Sunday, 10 February 2008

Go to France on the Fairy

Our topic is transport. We had discussed the definition and, after talking with their partners, the children each gave an example as I moved around the room. They were surprisingly imaginative and I was pleased with how the lesson was going.

"truck,"..... "hot air balloon,"...... "ferry,"......... "double decker bus,"....... "army truck,".......... "donkey,"....... "bike," .......
....."um, Beauty and the Beast"......
"What? Oh Asma, that is a story. We are talking about transport. Something that take us to places or take things to places. Have another think and I'll come back to you."
....... 'rowing boat,'........ "train,"..... "plane,".....

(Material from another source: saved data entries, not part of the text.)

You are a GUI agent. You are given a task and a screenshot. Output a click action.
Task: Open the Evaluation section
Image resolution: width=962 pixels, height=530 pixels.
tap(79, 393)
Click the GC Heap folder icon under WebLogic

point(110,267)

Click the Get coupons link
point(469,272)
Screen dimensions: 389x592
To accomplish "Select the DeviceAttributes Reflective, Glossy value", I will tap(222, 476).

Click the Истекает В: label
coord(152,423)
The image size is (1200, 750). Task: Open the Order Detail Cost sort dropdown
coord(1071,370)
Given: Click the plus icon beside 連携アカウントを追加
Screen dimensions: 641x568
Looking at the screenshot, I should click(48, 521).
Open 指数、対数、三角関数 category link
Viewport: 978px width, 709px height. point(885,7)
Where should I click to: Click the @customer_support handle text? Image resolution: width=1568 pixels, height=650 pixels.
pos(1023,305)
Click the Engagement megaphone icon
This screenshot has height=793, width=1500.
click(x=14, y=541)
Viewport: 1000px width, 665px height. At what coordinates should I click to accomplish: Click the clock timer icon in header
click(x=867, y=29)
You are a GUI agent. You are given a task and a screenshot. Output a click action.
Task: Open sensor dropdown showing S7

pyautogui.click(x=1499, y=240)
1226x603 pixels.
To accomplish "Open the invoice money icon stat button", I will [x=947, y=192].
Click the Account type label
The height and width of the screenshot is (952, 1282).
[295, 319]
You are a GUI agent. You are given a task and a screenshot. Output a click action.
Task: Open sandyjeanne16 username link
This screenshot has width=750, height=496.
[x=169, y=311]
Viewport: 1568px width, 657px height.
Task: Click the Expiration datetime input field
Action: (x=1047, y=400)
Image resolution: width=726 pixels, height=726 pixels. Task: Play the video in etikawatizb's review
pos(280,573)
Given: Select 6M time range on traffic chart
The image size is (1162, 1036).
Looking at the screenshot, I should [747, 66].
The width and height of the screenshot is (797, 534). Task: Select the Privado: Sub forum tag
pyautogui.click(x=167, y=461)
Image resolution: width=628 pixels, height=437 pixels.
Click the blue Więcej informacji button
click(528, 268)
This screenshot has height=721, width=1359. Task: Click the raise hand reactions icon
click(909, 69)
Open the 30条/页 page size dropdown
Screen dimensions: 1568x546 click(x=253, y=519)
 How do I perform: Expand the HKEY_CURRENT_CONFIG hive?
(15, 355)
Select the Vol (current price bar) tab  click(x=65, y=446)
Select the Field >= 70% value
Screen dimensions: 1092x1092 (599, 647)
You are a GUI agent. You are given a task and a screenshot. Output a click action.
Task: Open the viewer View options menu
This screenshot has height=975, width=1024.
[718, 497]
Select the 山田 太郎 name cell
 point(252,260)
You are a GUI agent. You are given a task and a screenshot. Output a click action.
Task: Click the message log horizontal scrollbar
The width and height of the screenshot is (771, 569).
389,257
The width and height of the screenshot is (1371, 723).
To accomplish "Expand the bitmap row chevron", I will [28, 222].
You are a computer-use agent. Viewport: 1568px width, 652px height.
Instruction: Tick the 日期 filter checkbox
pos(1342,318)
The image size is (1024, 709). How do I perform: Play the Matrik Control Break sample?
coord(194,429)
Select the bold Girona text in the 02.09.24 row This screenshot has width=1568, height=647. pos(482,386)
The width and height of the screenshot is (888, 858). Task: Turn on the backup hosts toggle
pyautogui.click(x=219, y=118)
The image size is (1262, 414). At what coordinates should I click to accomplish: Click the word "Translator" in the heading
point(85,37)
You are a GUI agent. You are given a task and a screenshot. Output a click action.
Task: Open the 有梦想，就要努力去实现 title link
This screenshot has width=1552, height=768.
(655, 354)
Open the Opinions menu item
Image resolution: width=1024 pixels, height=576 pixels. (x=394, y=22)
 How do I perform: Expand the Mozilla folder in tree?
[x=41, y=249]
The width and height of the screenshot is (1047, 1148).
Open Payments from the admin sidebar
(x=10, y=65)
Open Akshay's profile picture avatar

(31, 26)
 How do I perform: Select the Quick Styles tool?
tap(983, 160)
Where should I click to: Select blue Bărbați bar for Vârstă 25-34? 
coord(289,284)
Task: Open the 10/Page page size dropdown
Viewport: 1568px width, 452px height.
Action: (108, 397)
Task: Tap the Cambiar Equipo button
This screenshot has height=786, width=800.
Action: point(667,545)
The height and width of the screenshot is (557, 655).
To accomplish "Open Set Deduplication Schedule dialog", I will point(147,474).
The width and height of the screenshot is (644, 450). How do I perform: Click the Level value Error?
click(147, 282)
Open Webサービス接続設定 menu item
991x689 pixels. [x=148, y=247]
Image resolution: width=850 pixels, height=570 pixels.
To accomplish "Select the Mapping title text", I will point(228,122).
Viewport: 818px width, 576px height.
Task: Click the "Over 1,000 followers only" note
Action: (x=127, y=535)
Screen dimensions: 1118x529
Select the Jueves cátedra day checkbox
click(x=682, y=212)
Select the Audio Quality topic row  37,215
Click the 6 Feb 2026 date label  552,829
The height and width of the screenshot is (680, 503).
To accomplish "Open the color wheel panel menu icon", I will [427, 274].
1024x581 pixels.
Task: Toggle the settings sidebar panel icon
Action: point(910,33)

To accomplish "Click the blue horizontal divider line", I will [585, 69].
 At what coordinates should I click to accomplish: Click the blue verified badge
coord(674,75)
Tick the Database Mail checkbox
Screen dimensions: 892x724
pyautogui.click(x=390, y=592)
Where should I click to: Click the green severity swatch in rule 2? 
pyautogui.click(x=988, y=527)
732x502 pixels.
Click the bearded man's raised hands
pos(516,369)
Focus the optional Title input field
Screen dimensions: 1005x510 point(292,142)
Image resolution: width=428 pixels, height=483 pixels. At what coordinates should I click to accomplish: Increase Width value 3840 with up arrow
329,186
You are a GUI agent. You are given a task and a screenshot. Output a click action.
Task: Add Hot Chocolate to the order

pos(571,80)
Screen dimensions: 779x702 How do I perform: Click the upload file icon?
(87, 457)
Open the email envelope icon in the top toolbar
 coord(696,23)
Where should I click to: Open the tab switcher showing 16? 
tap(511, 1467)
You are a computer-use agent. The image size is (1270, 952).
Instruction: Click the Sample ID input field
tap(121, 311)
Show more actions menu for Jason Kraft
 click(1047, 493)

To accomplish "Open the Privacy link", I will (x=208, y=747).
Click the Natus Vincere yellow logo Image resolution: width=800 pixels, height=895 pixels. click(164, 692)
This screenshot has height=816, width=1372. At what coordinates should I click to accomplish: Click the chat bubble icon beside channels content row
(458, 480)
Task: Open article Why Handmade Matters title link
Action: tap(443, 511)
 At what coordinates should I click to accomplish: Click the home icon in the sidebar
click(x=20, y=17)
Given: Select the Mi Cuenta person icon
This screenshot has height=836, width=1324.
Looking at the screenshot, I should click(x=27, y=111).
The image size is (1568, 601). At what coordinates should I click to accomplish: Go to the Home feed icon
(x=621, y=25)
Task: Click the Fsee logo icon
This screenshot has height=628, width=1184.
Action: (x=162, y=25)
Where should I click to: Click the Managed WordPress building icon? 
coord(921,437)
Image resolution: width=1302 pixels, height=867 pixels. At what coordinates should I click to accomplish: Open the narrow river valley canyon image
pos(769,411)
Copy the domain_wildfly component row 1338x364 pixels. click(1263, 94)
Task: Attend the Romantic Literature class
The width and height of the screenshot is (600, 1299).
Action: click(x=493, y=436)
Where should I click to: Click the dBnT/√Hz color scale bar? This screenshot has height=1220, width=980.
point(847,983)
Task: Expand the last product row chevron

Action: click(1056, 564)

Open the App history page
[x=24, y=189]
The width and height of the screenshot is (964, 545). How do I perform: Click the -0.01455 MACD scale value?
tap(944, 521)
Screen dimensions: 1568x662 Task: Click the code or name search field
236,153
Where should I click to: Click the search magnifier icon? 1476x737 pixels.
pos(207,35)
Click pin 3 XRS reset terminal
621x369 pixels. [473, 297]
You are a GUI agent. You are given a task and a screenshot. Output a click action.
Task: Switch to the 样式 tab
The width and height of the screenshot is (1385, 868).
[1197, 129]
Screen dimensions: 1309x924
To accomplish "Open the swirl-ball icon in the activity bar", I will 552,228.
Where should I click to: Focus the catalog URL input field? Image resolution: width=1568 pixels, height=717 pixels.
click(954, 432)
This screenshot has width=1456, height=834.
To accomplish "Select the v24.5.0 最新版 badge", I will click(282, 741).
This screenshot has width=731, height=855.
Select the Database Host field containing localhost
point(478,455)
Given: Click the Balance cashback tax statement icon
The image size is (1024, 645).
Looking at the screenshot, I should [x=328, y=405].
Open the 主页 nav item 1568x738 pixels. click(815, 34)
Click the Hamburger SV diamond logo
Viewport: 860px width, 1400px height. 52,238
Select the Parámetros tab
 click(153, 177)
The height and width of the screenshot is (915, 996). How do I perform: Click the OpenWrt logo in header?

"The next activity is to design a transport sculpture. You need to draw 4 designs and then choose which one you want to actually create."
Asma's paper was interesting, she had a car, bus, hot air balloon and a ..... fairy. "Why have you drawn a fairy?"
"Well someone said fairy."
"Oh, no, it was ferry! A ferry is a boat that takes people and cars across the sea or a wide river."
"Oh."
I'm thinking that she must have got confused when she heard 'fairy' and started thinking along the lines of fairy stories or something, in order to come up with the Beauty and the Beast contribution. Some teachers call this behaviour as 'being away with the fairies'. She has an element of that, but she is also learning English as a second language and as she sounds fluent it is easy to forget that she will find some things confusing.